In a recent project, we make use of the Event Engine which is an Event Sourcing framework for PHP helping you to rapidly develop event sourced applications. Since parts of the exposed API by the Event Engine should be access proteced, we decided to use OAuth2 for access delegation. That way each route exposed by the Event engine application can be marked as "protected" if needed.

Since the Event Engine makes use of the OpenAPI specification to describe the API, adding OAuth2 support can be added to the API definition itself. Adding OAuth 2 authentication was easier than expected, though you have to keep a few things in mind.

This is the main Swagger configuration that is generated in the MessageSchemaMiddleware of the Event Engine - stripped down to the relevant parts:

$paths = [];
$componentSchemas = [];
$schema = [
'openapi' => '3.0.0',
'servers' => [
[
'description' => 'My App',
'url' => (string) $serverUrl
]
],
'info' => [
'description' => 'An endpoint for sending messages to my app',
'version' => 'v1.0.0',
'title' => 'My app'
],
'paths' => $paths,
'components' => ['schemas' => $componentSchemas],
];

To enable OAuth2 support add a "securitySchemes" section to the components part so that it looks like this:

'components' => [
'schemas' => $componentSchemas,
'securitySchemes' => $securitySchemes
]

The securitySchemes configuration for our use case is defined like this:

$securitySchemes['oauth'] = [
'type' => 'oauth2',
'description' => 'Uses OAuth 2 clientCredentials grant flow',
'flows' => [
'clientCredentials' => [
'tokenUrl' => '/api/access_token',
'scopes' => [
'app' => 'Access to public APIs',
'admin' => 'Access to admin APIs'
]
]
]
];

The array key "oauth" in $securitySchemes will be needed later to refer to this security configuration. The "type" defines the configuration as being an Oauth2 flow and the "flows" sections configures the client credentials authentication which is a standard in OAuth2. Since Swagger consumers need to know the url to generate the access token as well as the scopes the OAuth2 authentication provides, we add both to the configuration section. In our case we deal with 2 scopes, one is called app and the other is called admin.

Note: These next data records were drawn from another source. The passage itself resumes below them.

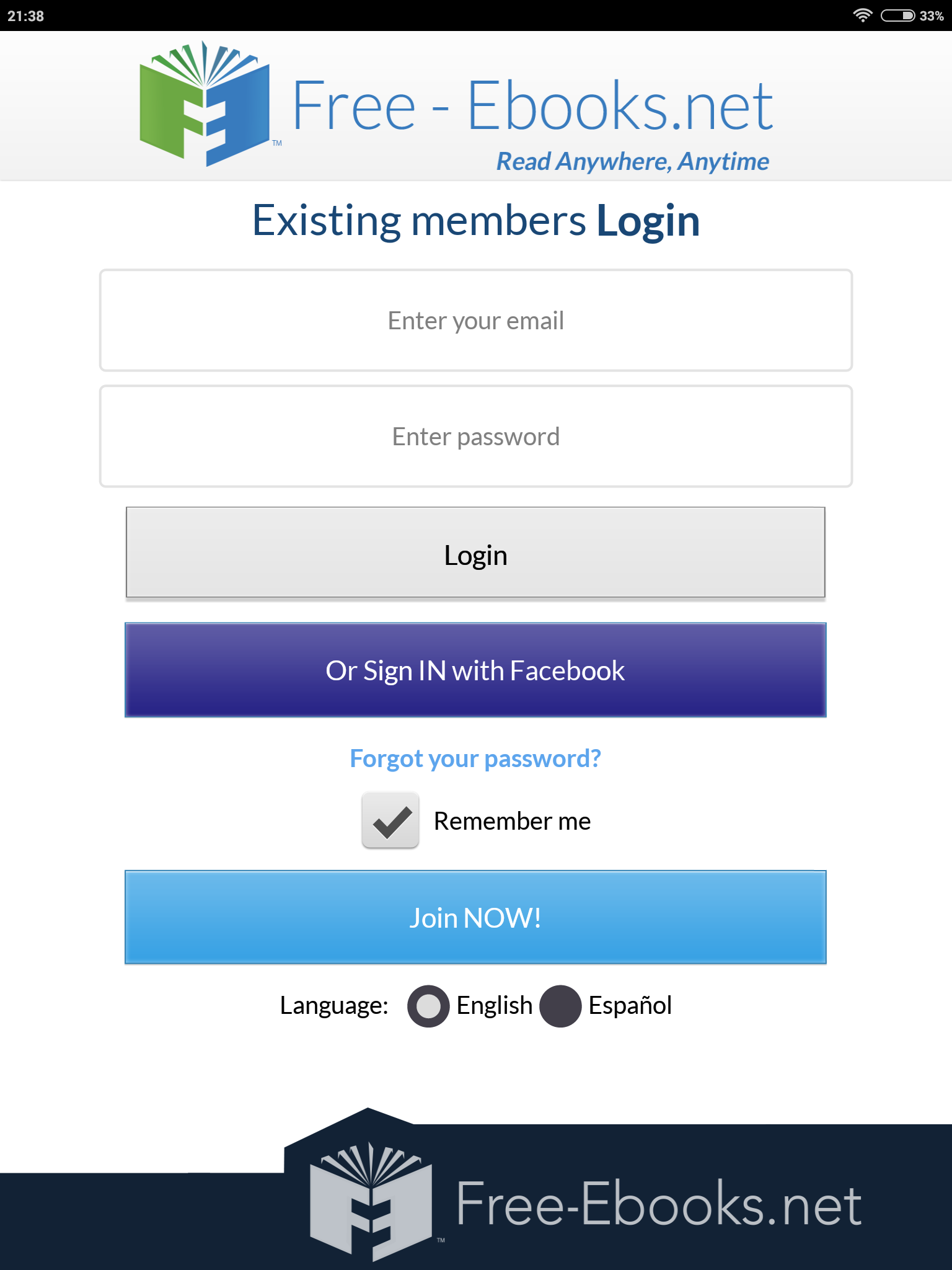The height and width of the screenshot is (1270, 952).
Task: Click the Login button
Action: [x=475, y=553]
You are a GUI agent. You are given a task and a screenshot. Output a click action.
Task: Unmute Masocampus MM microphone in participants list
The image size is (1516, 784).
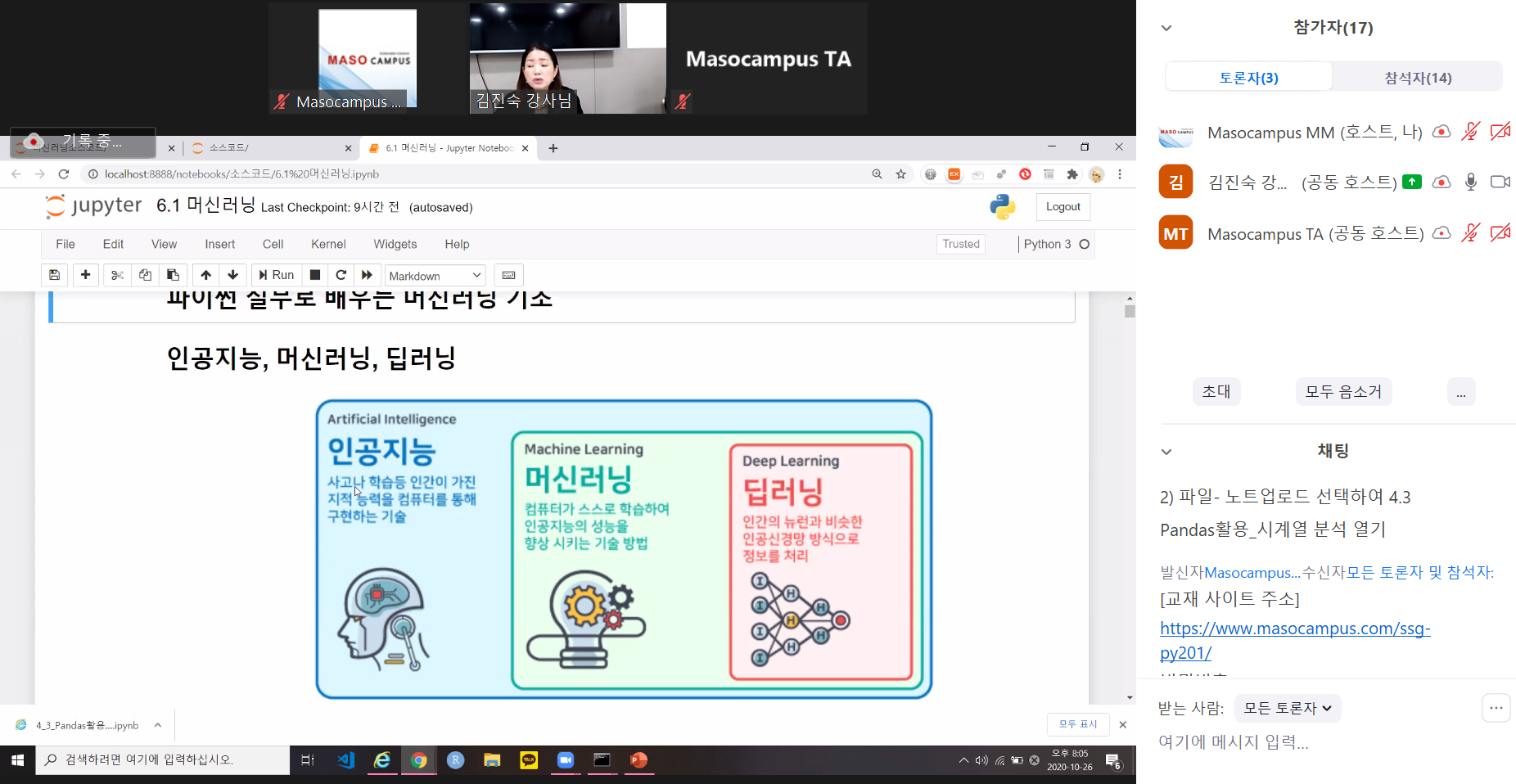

To configure the security schema for a route, you need to add a security section which contains an array of arrays (important!) and maps the $securitySchemes identifier to the OAuth2 scope like this:

[
"/my-route",
[
'post' => [
// [...]
'security' => [['oauth' => 'app']],
]
]
];

This means the /my-route can only be accessed by a user who has the OAuth2 scope called "app" set. If you are using the Swagger UI for example, the UI will render a login form where a user can request the different scopes during the login, this makes it easy to test the setup.